6 Conclusion and Outlook

Recently, MDLCs have attracted an ever-increasing attention in TE field, and TE performance, measured in terms of ZT value, was significantly enhanced to 1.6 in 2017. The effective strategies including pseudocubic structure, highly efficient doping, spin entropy, high-entropy alloys, in situ displacement reaction, and mosaic nanostructure have been successfully utilized in improving TE properties of MDLCs. Furthermore, diamond-like TE module with only two pairs can provide an output power of 0.06 W under a temperature difference of 520 K. Despite the major advances in ZT and device have been achieved in MDLCs with good prospects, more efforts are still needed to promote the widespread use of MDLC materials in power generation applications. First, ZT value, especially average one, cannot be as good as that of mainstream TE materials, so it is necessary to further increase in ZT by new strategies, such as dislocation engineering [85], resonant levels [86], and nanoheterostructure [87]. Second, as ZT reported in n-type MDLC is still inferior to that of p-type ones (Fig. 7.1), obtaining high-performance n-type MDLC is also urgently needed in future research.

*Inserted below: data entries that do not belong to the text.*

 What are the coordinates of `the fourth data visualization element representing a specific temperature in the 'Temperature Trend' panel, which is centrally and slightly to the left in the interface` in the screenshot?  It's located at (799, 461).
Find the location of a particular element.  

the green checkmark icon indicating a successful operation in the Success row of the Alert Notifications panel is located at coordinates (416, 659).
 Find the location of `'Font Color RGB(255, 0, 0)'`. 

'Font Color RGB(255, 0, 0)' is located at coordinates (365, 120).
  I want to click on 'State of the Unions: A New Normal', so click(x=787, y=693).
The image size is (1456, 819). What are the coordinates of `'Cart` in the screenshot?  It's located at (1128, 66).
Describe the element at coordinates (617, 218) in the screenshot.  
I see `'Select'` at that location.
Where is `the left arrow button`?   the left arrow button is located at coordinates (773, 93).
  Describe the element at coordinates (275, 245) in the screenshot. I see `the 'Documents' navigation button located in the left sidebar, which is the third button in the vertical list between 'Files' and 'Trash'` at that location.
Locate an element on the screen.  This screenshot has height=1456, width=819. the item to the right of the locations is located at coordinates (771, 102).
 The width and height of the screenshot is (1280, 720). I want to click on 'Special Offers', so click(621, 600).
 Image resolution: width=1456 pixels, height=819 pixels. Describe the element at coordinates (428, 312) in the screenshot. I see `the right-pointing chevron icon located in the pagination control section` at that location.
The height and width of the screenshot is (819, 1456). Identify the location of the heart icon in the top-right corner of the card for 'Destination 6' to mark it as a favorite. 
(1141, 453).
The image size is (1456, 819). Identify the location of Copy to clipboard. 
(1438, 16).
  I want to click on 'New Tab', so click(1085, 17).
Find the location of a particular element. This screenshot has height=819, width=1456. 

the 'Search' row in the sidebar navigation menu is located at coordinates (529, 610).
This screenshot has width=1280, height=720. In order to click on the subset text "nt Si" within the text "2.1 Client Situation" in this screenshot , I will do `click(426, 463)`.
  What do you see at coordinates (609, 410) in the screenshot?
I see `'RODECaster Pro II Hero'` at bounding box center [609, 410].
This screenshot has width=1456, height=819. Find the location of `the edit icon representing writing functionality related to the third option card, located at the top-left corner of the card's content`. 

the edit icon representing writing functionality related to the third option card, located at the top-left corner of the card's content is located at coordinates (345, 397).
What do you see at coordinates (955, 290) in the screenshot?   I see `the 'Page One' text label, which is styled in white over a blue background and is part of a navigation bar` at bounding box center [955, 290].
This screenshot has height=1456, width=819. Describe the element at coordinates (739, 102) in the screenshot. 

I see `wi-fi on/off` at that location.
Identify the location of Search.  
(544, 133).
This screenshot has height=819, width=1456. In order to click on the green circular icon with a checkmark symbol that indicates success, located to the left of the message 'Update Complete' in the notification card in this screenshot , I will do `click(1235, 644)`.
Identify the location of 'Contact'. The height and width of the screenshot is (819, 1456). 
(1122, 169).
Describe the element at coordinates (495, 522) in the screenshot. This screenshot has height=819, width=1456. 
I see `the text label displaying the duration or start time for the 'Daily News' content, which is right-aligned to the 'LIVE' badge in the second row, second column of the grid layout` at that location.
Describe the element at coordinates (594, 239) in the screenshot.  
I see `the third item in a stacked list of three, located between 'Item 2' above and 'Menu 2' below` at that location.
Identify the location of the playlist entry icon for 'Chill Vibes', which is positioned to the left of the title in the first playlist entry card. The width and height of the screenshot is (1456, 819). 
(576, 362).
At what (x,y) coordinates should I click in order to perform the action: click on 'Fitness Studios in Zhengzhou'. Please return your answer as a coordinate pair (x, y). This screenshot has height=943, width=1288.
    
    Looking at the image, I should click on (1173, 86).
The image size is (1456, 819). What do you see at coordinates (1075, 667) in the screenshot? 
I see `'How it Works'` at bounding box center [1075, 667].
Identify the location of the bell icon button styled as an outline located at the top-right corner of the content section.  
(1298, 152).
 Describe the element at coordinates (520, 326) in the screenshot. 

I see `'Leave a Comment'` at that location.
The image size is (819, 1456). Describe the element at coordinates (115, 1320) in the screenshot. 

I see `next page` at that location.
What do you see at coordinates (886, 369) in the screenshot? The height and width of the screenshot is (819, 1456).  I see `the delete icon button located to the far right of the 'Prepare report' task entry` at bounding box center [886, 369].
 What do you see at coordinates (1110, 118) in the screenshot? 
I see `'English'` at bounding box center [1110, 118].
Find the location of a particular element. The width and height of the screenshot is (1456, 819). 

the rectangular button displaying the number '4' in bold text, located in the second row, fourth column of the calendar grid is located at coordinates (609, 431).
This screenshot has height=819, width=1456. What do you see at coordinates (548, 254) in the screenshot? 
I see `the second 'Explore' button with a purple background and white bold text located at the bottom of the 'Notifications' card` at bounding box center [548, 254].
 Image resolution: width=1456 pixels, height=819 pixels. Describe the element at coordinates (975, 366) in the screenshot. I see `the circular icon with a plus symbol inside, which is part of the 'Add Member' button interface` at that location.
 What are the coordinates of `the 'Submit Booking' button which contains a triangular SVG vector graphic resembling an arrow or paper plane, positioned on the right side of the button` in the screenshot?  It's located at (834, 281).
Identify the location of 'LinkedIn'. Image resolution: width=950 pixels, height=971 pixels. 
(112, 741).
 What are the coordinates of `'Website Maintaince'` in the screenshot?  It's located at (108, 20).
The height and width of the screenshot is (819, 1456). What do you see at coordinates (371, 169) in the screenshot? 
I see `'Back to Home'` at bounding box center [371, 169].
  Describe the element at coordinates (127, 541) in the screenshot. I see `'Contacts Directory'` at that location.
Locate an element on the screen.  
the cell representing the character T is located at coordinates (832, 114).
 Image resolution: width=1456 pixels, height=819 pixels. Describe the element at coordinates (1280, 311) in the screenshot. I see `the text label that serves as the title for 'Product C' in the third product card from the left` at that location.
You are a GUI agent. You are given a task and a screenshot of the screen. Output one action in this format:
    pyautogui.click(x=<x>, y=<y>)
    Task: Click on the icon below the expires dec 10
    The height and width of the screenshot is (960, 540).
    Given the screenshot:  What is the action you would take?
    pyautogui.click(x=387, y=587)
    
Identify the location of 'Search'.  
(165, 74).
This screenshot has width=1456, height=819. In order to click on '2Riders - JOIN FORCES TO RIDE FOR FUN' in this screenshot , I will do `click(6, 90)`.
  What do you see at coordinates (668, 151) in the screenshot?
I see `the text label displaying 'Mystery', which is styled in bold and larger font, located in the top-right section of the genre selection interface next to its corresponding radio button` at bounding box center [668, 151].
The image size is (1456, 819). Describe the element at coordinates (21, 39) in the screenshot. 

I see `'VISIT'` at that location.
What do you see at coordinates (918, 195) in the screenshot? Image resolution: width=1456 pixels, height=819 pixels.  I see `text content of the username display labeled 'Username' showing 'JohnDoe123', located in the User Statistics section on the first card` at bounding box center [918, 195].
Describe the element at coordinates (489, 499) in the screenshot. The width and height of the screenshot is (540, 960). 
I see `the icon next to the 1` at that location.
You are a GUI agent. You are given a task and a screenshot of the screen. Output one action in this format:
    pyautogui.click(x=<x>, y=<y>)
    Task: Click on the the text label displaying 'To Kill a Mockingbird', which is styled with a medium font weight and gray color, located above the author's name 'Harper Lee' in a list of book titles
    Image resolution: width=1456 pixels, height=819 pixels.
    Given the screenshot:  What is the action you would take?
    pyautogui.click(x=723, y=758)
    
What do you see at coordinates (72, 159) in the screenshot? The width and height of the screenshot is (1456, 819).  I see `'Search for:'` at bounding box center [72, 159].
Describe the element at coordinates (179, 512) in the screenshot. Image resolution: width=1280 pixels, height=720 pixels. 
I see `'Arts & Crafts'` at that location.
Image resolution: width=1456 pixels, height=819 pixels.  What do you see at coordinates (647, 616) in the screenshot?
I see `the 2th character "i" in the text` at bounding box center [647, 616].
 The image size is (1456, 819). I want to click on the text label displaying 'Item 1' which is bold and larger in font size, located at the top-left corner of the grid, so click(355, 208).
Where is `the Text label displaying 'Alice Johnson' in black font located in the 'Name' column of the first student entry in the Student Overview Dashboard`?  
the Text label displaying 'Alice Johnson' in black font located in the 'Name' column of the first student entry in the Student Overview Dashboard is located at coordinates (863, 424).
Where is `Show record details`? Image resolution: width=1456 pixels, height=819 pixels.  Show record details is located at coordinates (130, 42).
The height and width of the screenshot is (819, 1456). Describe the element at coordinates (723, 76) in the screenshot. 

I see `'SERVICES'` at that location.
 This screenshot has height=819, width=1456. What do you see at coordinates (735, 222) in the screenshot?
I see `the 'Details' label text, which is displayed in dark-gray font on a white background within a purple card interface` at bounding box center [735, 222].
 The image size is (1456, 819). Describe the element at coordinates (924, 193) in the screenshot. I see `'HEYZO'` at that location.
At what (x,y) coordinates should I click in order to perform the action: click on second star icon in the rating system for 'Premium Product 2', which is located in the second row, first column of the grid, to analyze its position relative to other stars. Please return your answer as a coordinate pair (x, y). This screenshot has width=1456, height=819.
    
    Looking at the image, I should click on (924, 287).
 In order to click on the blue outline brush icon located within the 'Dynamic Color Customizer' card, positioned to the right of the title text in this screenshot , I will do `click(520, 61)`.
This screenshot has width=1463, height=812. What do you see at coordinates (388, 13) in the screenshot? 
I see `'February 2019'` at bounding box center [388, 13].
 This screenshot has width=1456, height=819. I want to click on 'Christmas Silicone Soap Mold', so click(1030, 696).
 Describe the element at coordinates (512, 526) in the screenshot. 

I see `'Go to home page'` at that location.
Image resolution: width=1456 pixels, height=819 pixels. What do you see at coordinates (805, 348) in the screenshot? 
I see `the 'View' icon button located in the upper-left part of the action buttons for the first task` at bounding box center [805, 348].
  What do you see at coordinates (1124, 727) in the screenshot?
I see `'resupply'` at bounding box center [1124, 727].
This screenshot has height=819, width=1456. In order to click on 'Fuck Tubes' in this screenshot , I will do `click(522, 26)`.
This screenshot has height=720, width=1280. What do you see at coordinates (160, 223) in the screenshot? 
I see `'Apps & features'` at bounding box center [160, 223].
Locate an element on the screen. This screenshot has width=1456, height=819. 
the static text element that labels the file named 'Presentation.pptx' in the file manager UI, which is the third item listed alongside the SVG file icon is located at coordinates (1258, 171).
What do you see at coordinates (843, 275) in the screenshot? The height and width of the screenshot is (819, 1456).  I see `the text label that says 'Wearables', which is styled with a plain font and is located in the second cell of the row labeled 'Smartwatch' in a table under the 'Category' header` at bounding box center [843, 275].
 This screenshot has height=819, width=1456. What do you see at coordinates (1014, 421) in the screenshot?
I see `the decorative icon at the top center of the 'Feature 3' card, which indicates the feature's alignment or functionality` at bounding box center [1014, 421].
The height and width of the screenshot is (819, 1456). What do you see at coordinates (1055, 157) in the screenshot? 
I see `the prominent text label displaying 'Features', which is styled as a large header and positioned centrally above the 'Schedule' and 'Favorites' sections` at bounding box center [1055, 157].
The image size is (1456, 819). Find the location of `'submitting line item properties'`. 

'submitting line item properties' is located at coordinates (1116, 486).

Third, in addition to excellent TE properties, mechanical properties, thermal stability, and choosing contact layer, which are of equal importance in commercial applications, should be also investigated intensively for MDLC materials [88]. Finally, MDLCs, not only TE material but also light absorber, probably have good application in photovoltaic-thermoelectric hybrid device if Seebeck effect and photovoltaic effect could be incorporated together in a proper way [89, 90].